Tymofiy Koreichuk (; c. 1879 – October, 1919) was a prominent peasant politician in Galicia and Bukovina (now Ukraine) who became an early Ukrainian Canadian labour leader.

Koreichuk was born in Kitsman county in Austria-Hungary. In young adulthood, he formed a local branch of the Sich Society, an organization that promoted physical education and national consciousness. He formed the Bukovynian section of the Ukrainian Social Democratic Party. Under this party, he ran in the Bukovynian Diet in 1911.

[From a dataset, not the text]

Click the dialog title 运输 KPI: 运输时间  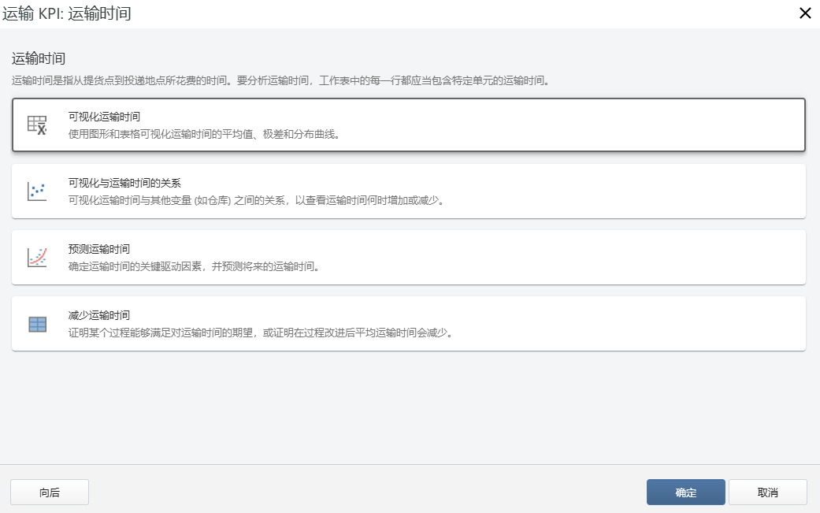[69, 13]
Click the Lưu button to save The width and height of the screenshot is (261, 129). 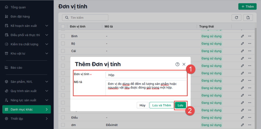(x=180, y=105)
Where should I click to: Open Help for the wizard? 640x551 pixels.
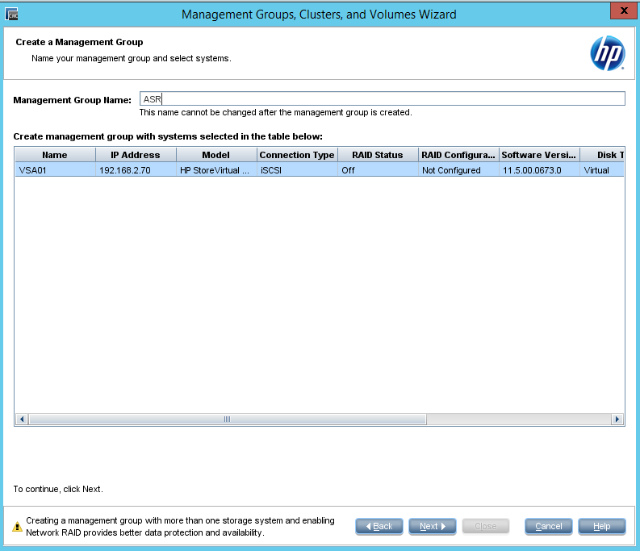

Koreichuk emigrated to Canada, apparently, in the spring of 1913. He was one of the most experienced labour organizers in North America from Ukraine and quickly became active in the Federation of Ukrainian Social Democrats (FUSD) in Montreal, Quebec. When the FUSD renamed itself the Ukrainian Social Democratic Party of Canada (USDPC) and moved its headquarters to Winnipeg, Manitoba in January 1914, Koreichuk followed. While working with the USDPC in Western Canada in the spring of 1915, he was interned with other unnaturalized Ukrainian workers in the Crowsnest Pass.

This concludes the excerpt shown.